• _Data extract_
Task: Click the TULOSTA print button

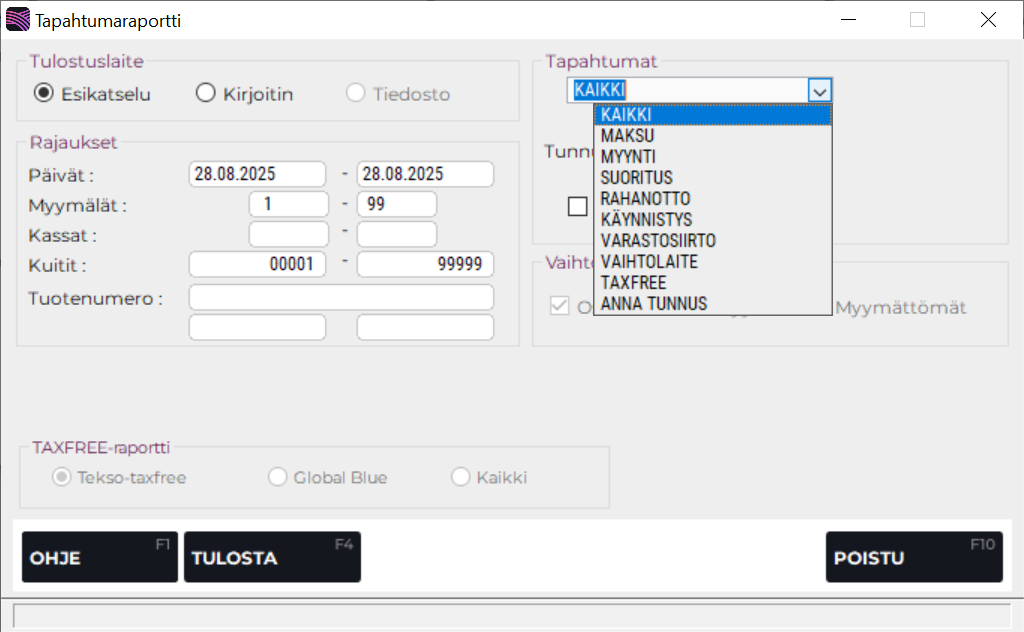Action: pos(271,557)
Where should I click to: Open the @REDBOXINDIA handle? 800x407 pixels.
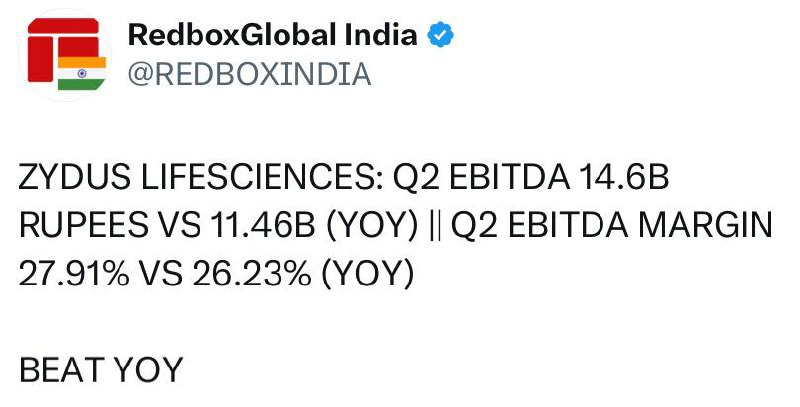click(x=249, y=74)
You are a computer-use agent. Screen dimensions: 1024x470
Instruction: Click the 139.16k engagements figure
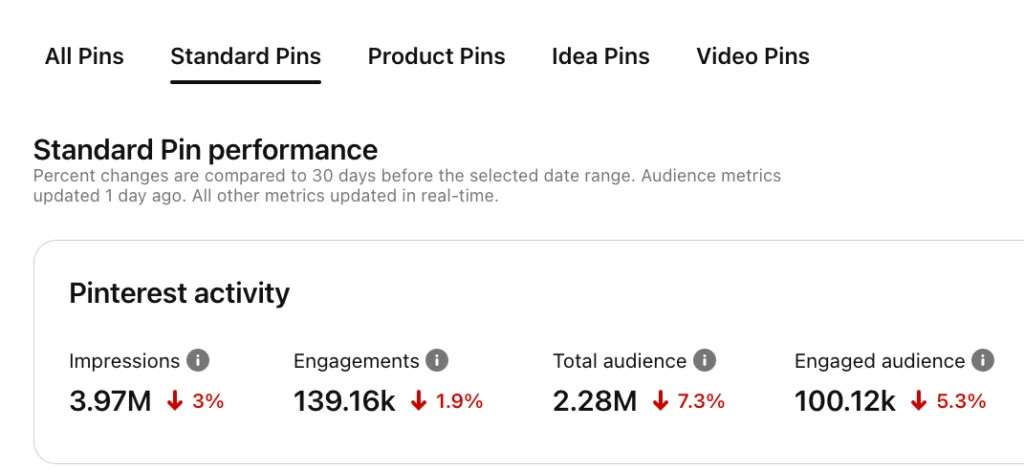(x=344, y=402)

• _Work request_
Copy the material shown above in full and exactly. Skip the pictures.

• _Written response_
Task: Click the TULOSTA print button

Action: pos(271,557)
Where should I click to: Open the @REDBOXINDIA handle? 800x407 pixels.
click(x=249, y=74)
You are a computer-use agent. Screen dimensions: 1024x470
Instruction: Click the 139.16k engagements figure
(x=344, y=402)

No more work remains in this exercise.